(Excerpts from a dataset)
#####

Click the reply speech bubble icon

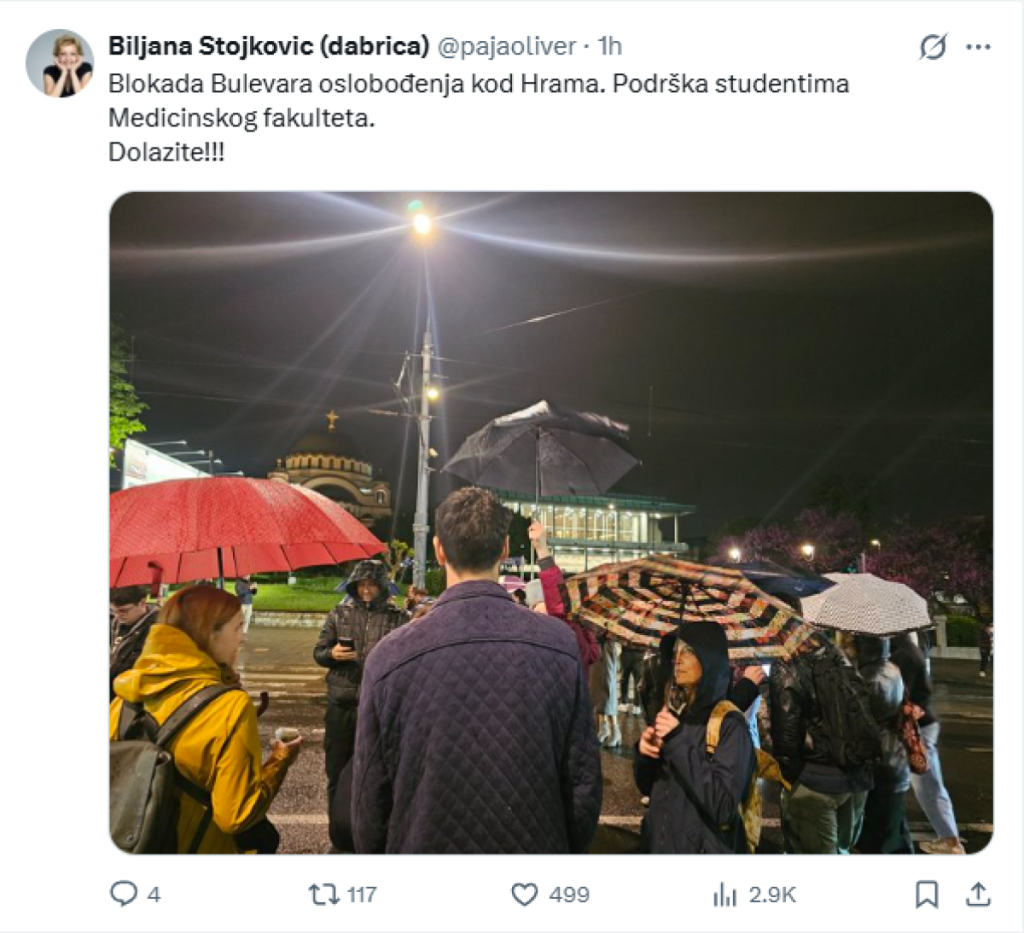(123, 893)
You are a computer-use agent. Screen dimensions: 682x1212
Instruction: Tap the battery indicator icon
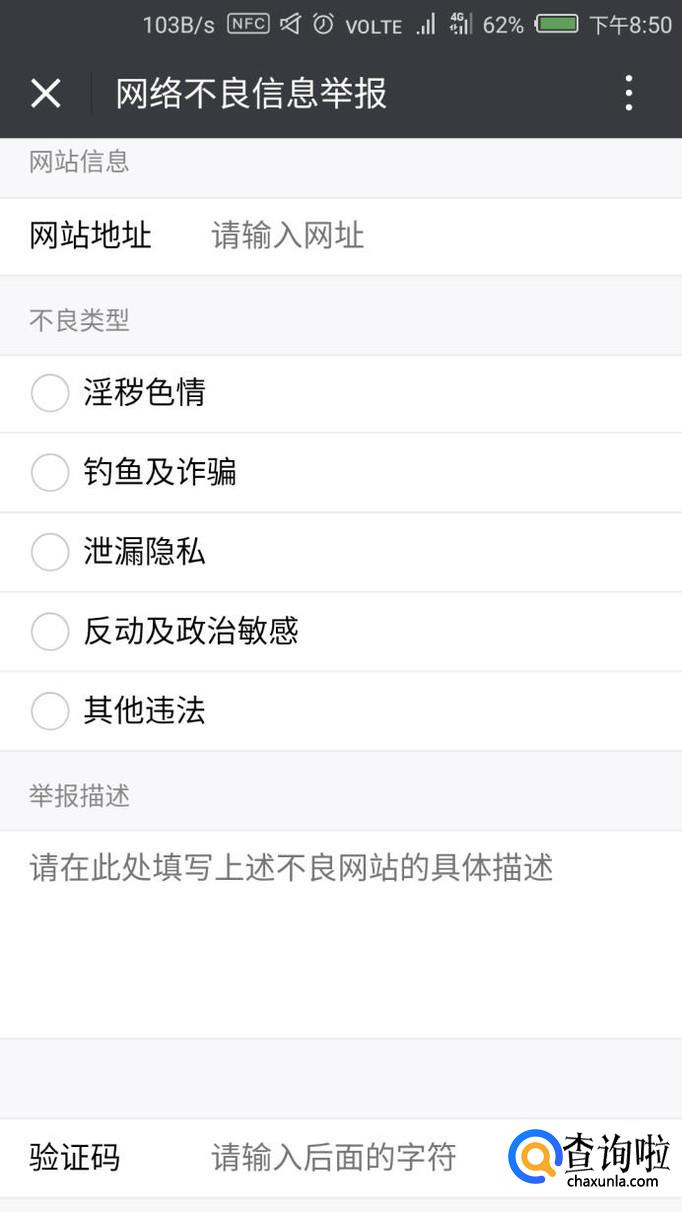557,24
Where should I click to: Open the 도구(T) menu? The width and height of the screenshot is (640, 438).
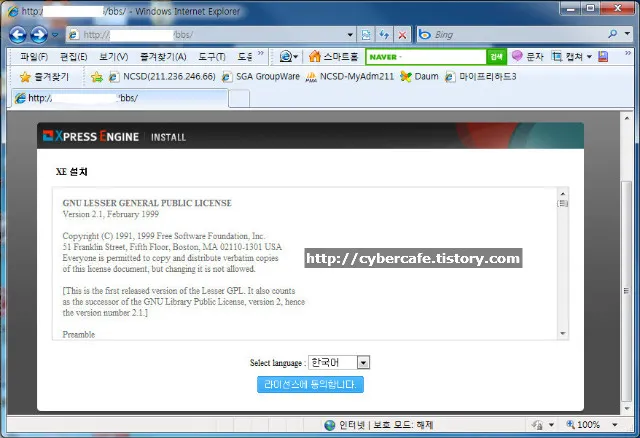[212, 57]
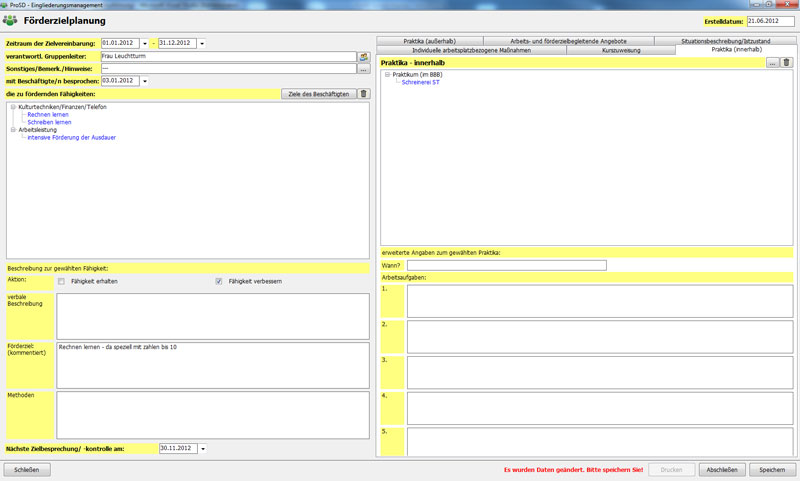Image resolution: width=800 pixels, height=481 pixels.
Task: Select the Schreiben lernen tree item
Action: click(x=49, y=122)
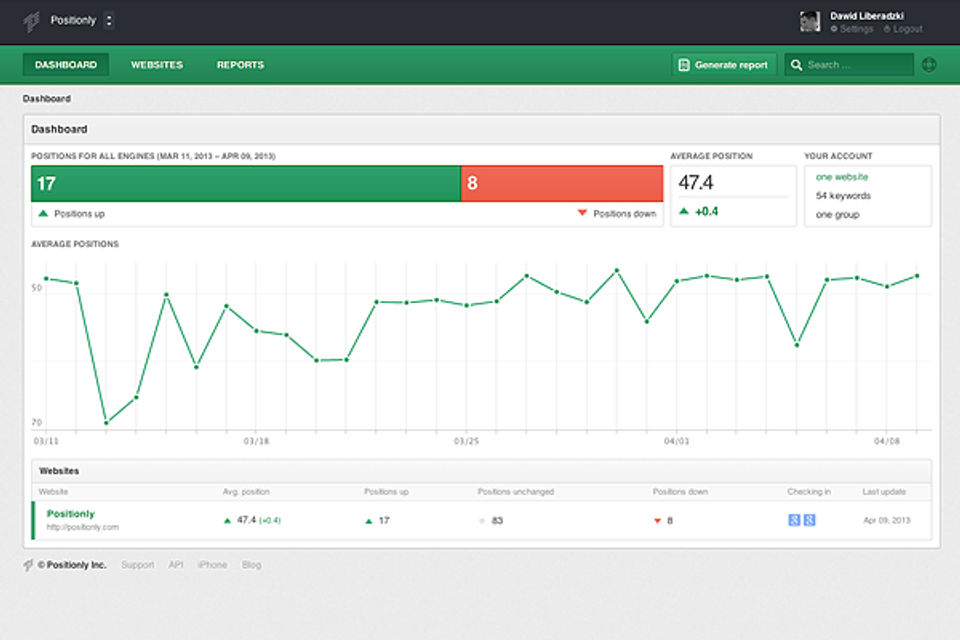Select the Dashboard tab
The width and height of the screenshot is (960, 640).
66,65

#####

**ACTIVITY:** Please repeat, exactly as written, only the lines from the line with "Where should I" to the end of the data, leaving out every picture.

**WORKED SOLUTION:**
Where should I click to: Open the 도구(T) menu? The width and height of the screenshot is (640, 438).
[212, 57]
Image resolution: width=800 pixels, height=481 pixels.
Task: Select the Schreiben lernen tree item
Action: click(x=49, y=122)
Select the Dashboard tab
The width and height of the screenshot is (960, 640).
66,65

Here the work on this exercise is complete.